STATED GOAL
Recast the entries in the stretch from the line containing "The height and width of the screenshot is (1484, 2487)." through the line containing "point(1944,589)" as a two-column CSV with the columns text and answer. Give one row per entry, put each value in a single quoted field, and replace line breaks with spaces.

* * * *

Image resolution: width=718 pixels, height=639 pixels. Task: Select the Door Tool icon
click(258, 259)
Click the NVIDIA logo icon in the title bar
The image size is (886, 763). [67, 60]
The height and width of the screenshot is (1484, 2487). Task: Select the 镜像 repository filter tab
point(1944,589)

* * * *

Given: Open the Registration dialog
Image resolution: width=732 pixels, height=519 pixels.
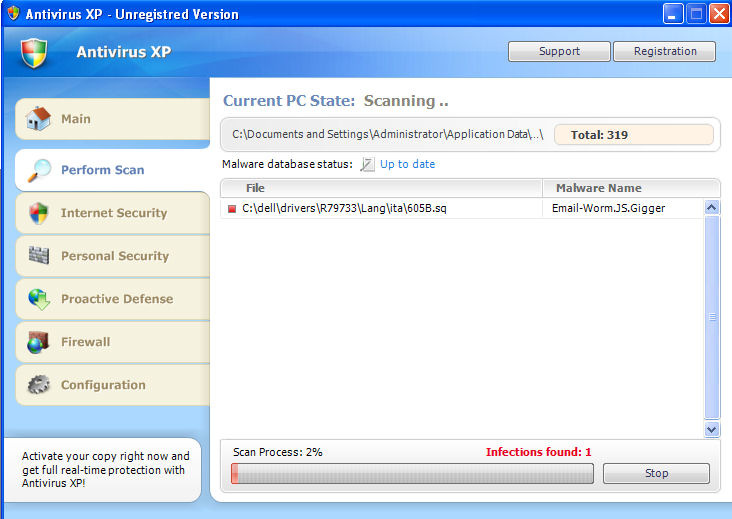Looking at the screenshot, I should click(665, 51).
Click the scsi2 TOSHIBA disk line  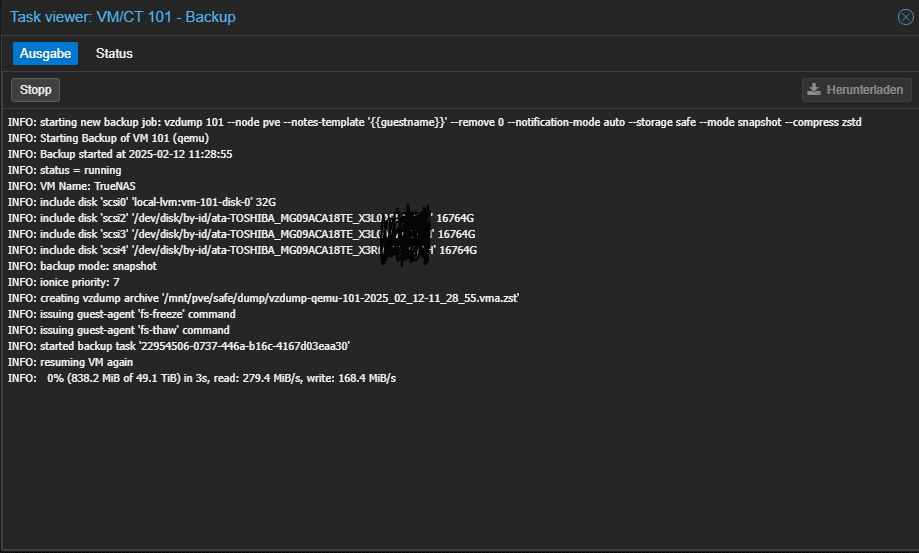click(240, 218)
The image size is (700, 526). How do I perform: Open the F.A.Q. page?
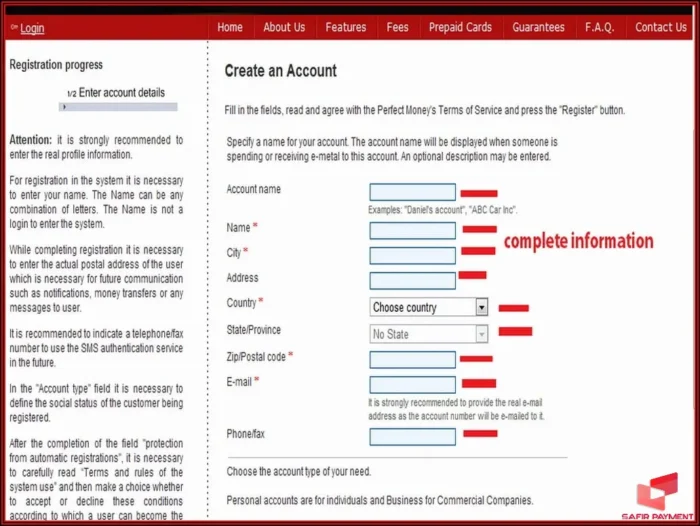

* * * *

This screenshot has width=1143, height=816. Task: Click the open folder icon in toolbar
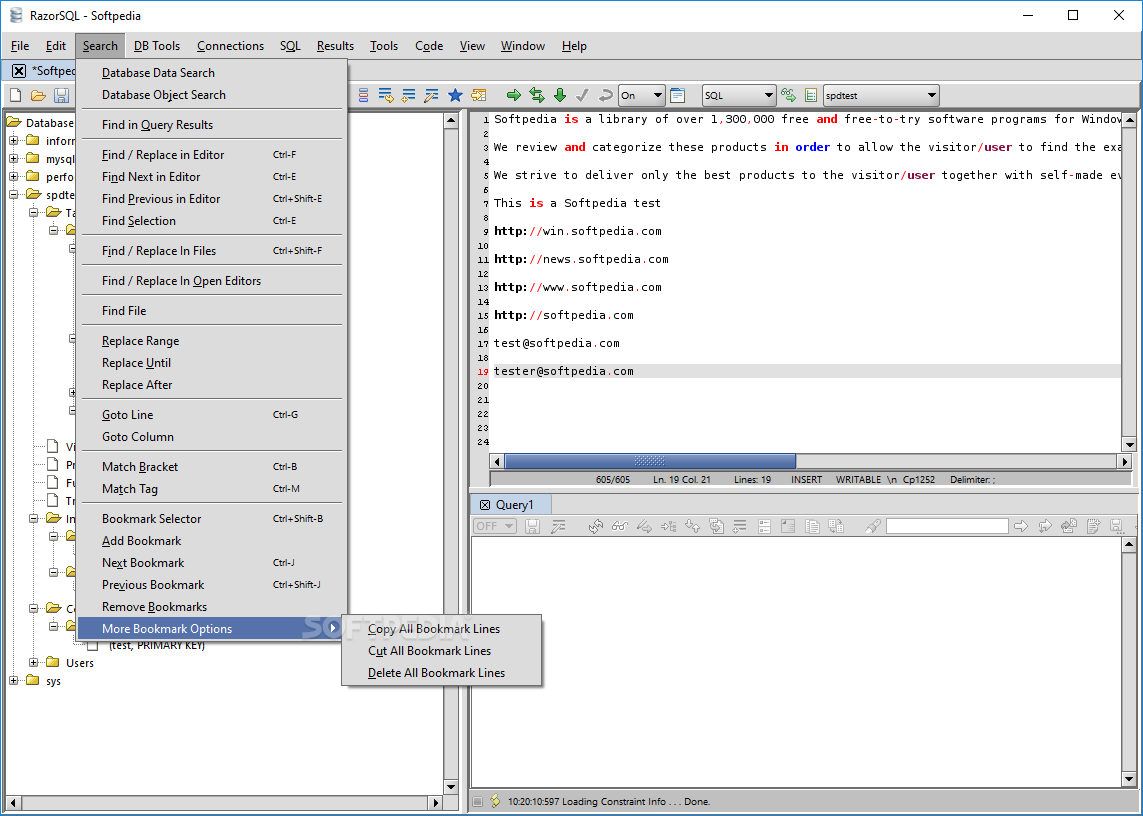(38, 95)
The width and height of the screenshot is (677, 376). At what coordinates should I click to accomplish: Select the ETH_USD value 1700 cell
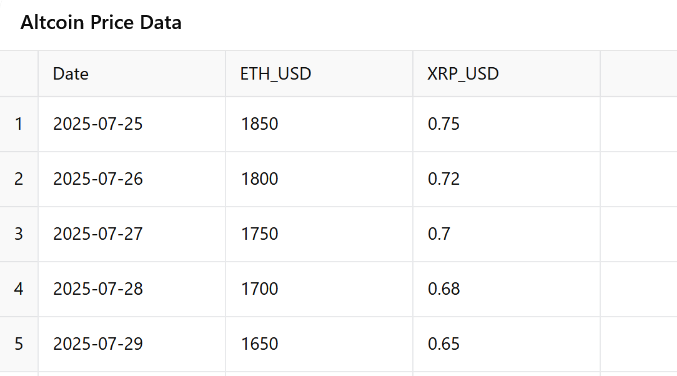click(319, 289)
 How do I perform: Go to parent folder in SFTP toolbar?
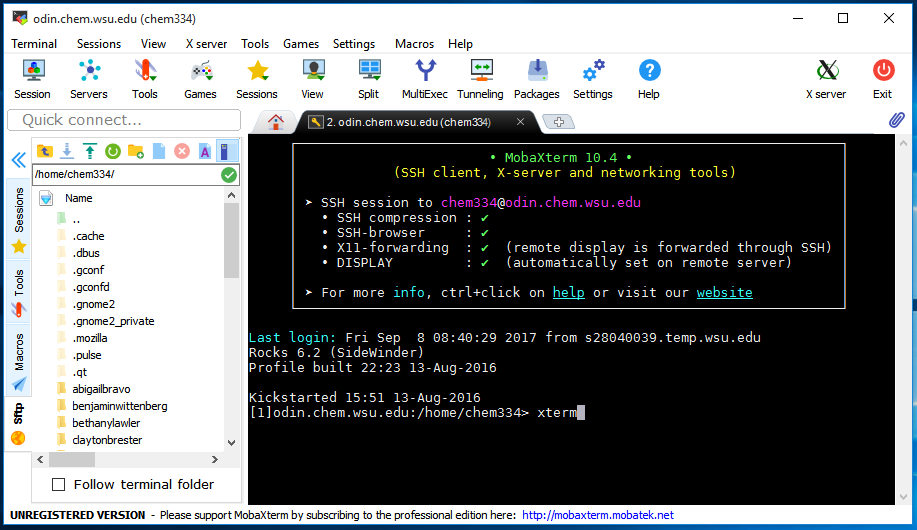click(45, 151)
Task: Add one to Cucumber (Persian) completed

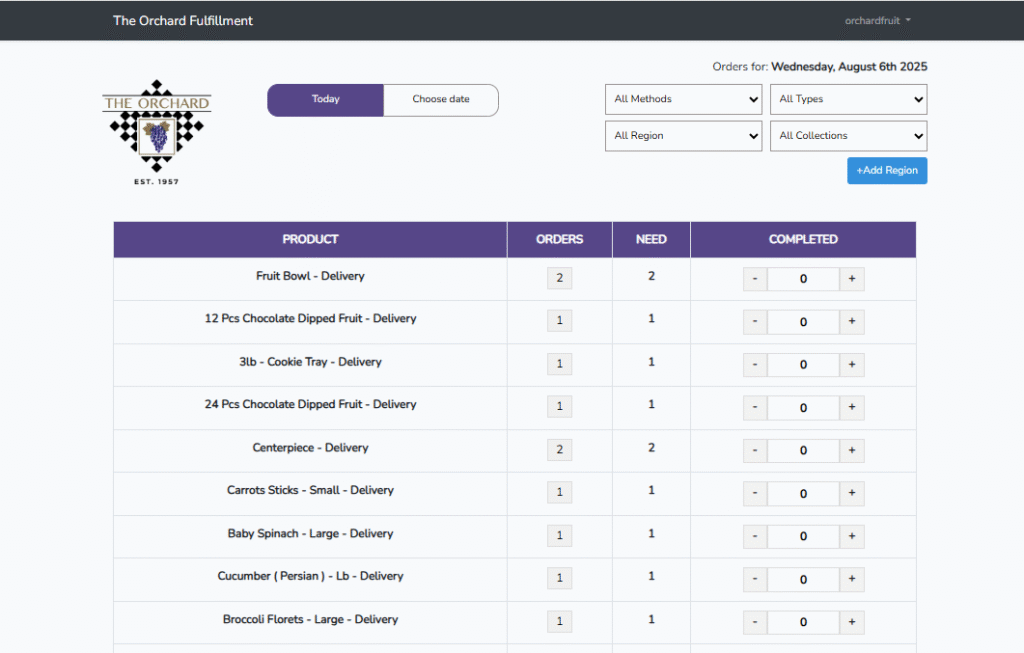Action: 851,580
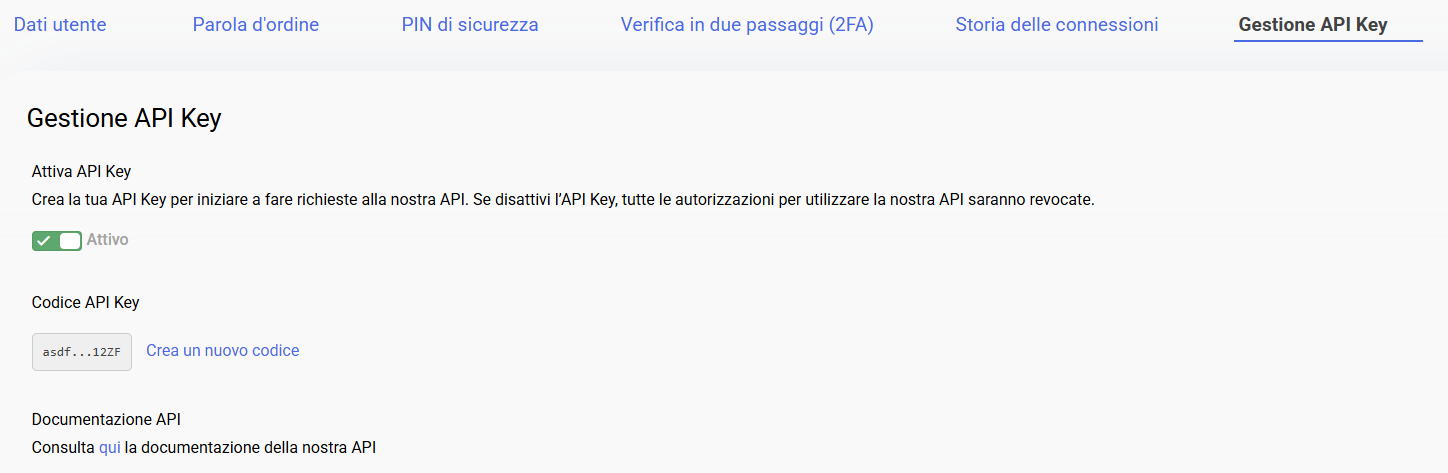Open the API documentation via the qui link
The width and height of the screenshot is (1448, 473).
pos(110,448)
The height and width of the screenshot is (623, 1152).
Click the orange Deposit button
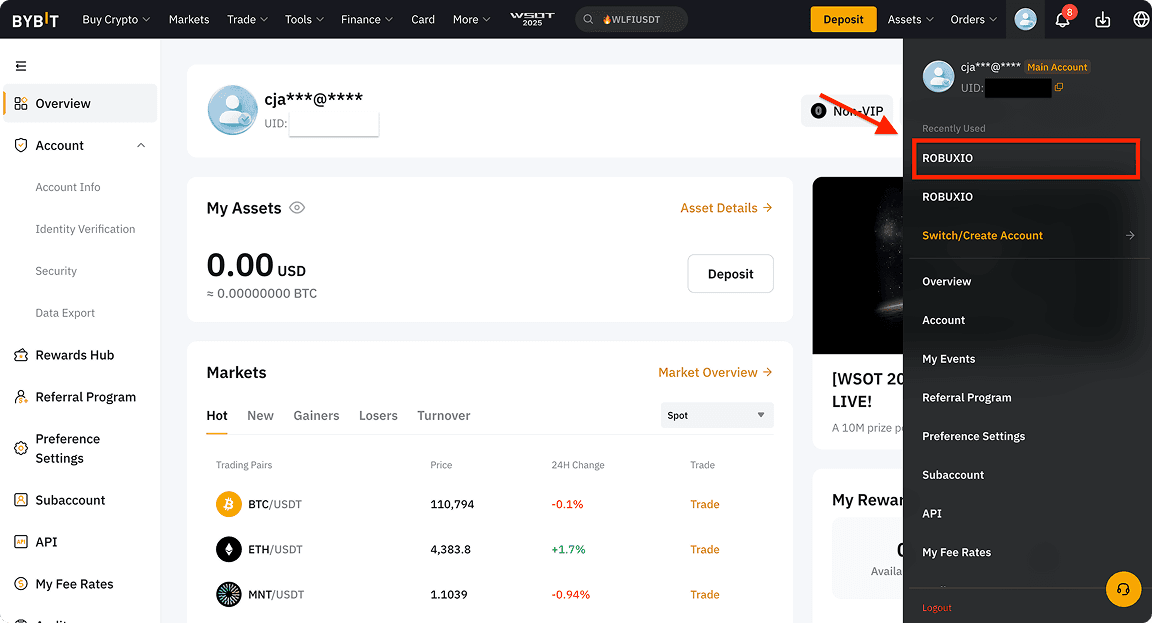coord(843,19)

* * * *

THE RESULT
text,answer
"The height and width of the screenshot is (1484, 2487). Task: Select the 镜像 repository filter tab","point(1944,589)"